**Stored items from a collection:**
>>>>

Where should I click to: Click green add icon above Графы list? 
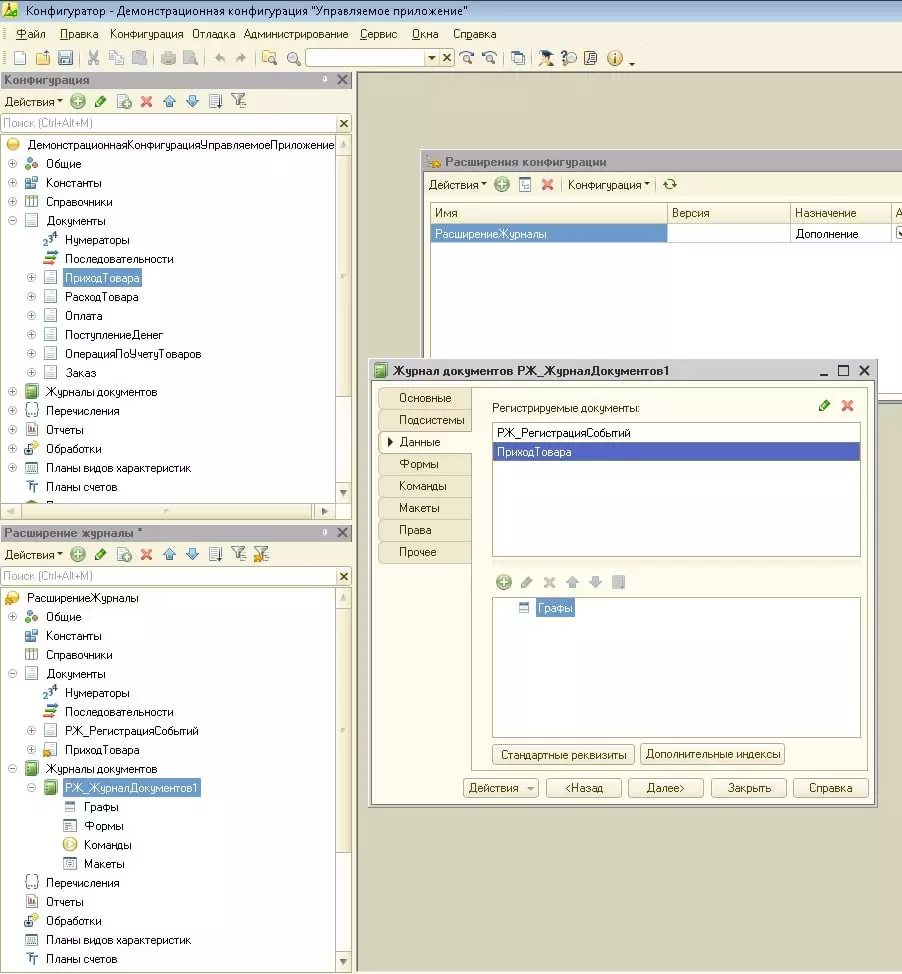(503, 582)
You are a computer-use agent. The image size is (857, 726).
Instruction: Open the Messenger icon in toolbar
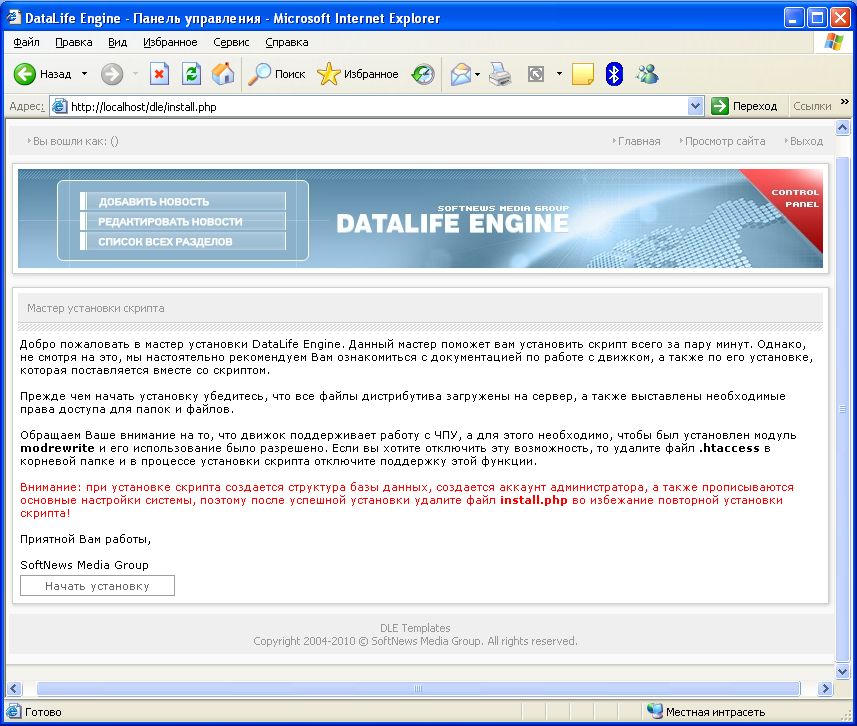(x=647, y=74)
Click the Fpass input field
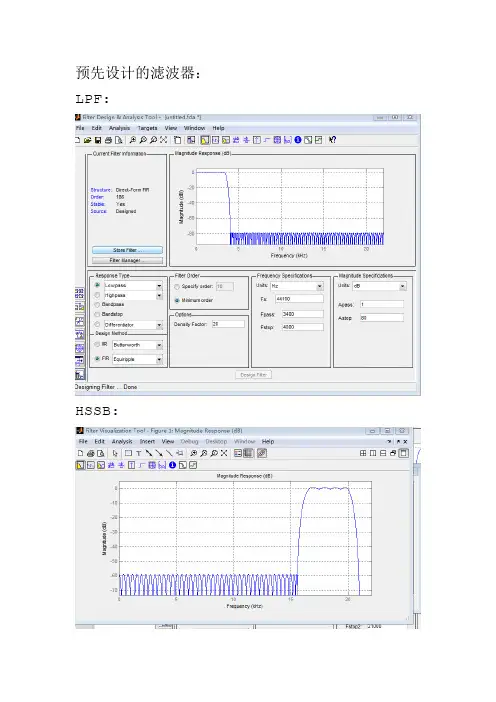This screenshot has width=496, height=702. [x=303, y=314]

<<<<
>>>>

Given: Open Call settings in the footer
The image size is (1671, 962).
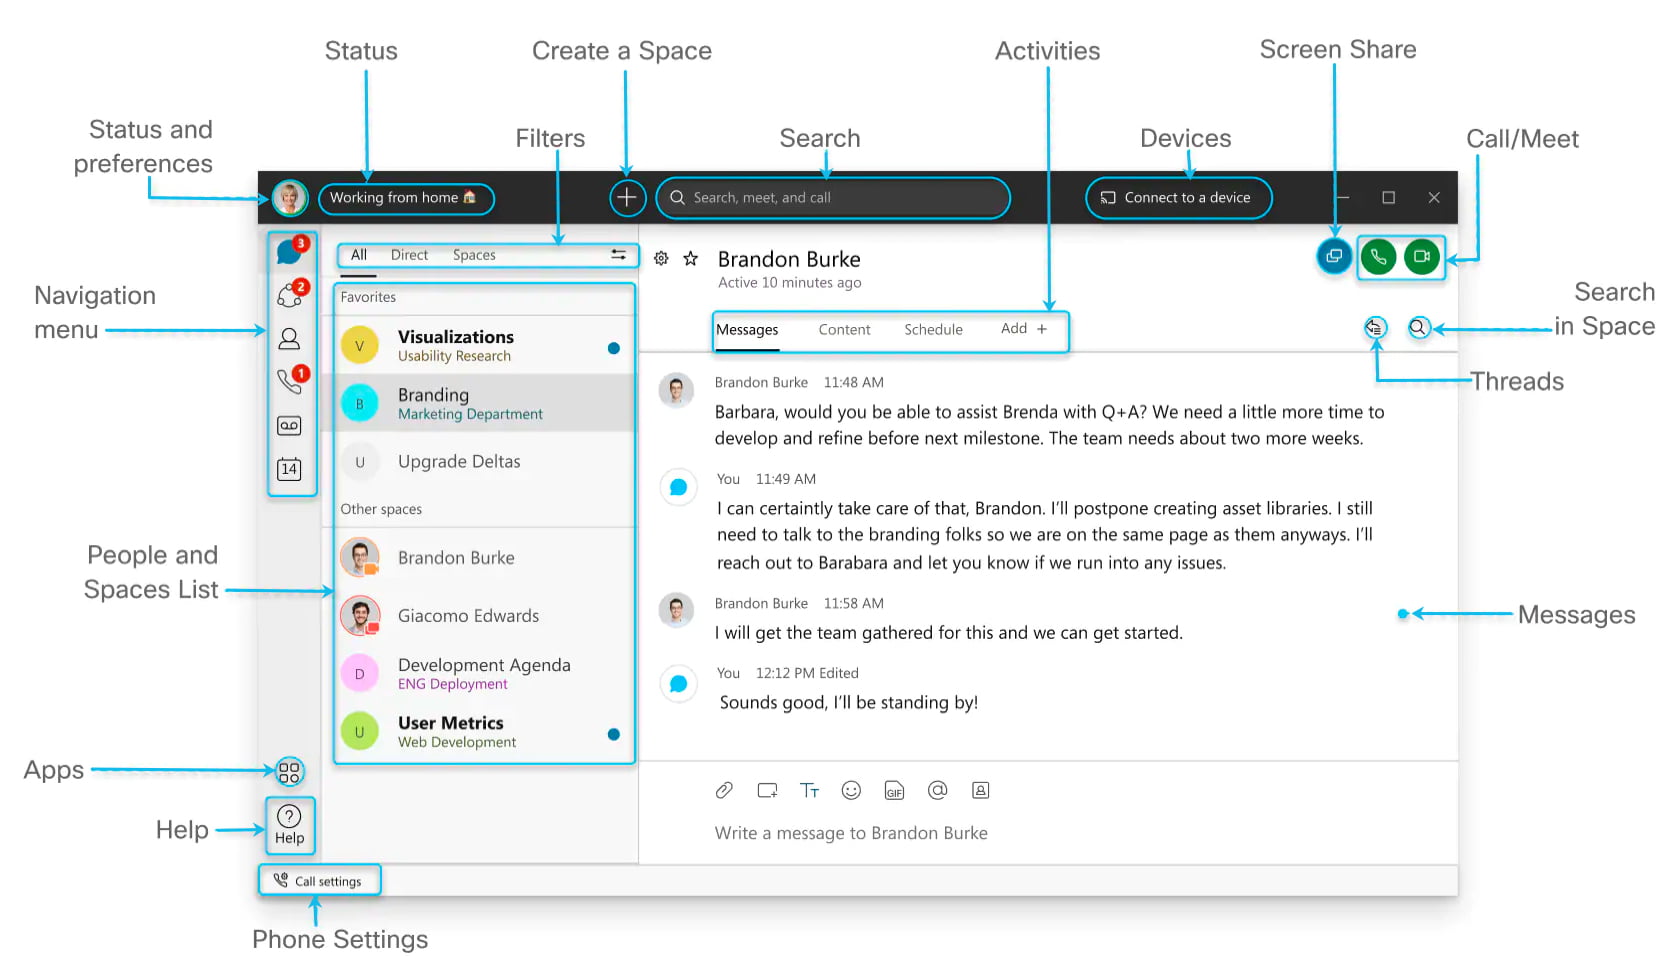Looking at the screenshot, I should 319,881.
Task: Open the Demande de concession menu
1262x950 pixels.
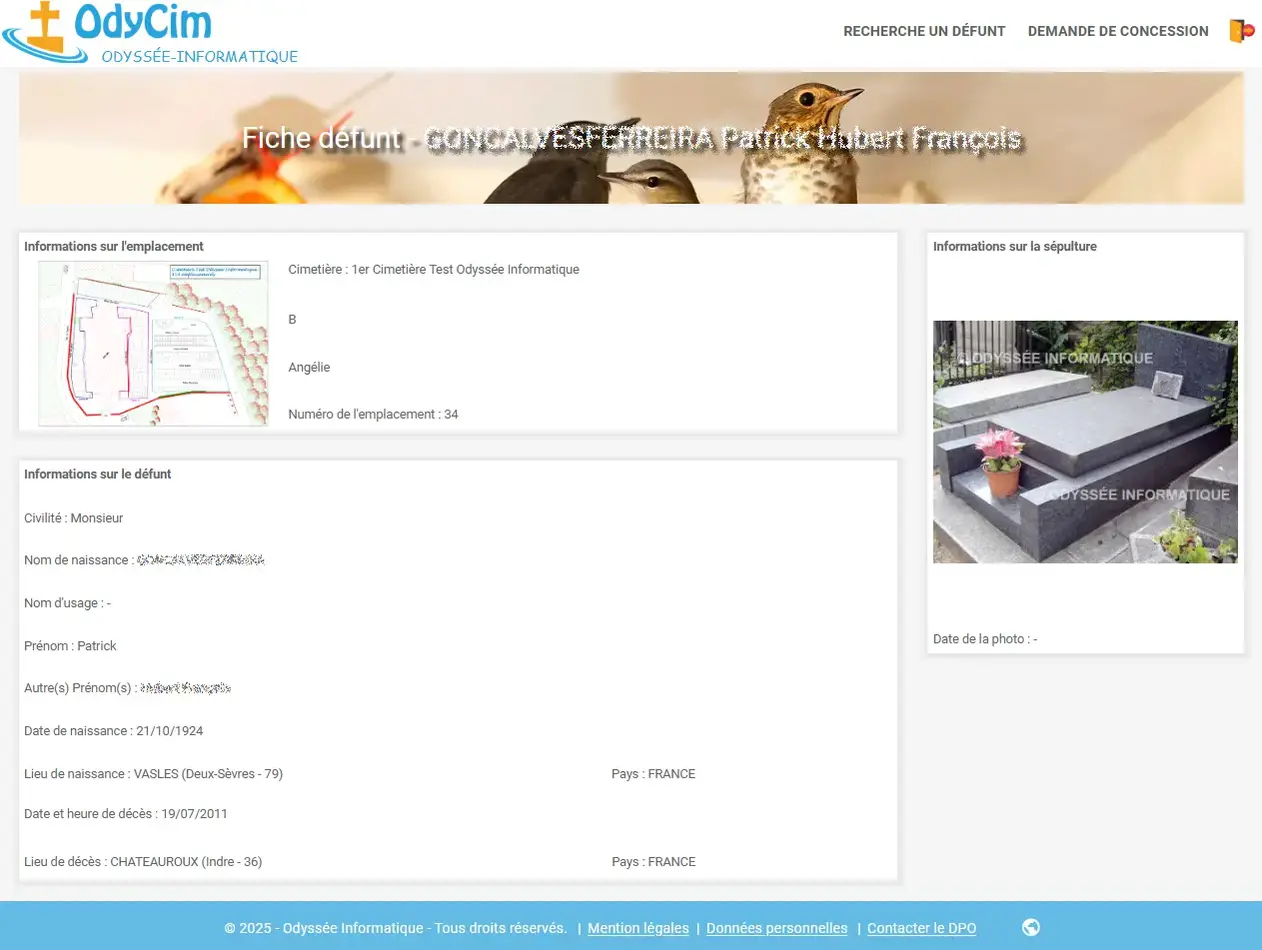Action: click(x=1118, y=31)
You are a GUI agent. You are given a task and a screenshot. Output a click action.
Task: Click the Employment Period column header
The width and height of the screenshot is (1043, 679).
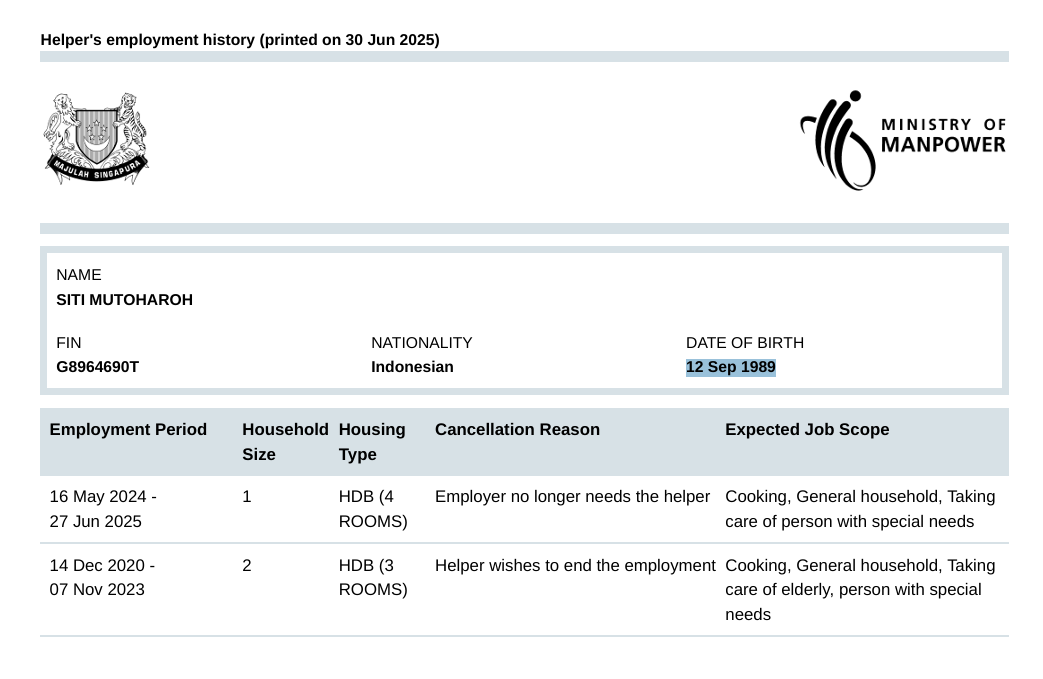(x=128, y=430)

<<<<

Show, from the entries above, every line that includes the string "agent".

**Completed task:**
You are a computer-use agent. The image size is (857, 726).
You are a GUI agent. You are given a task and a screenshot. Output a click action.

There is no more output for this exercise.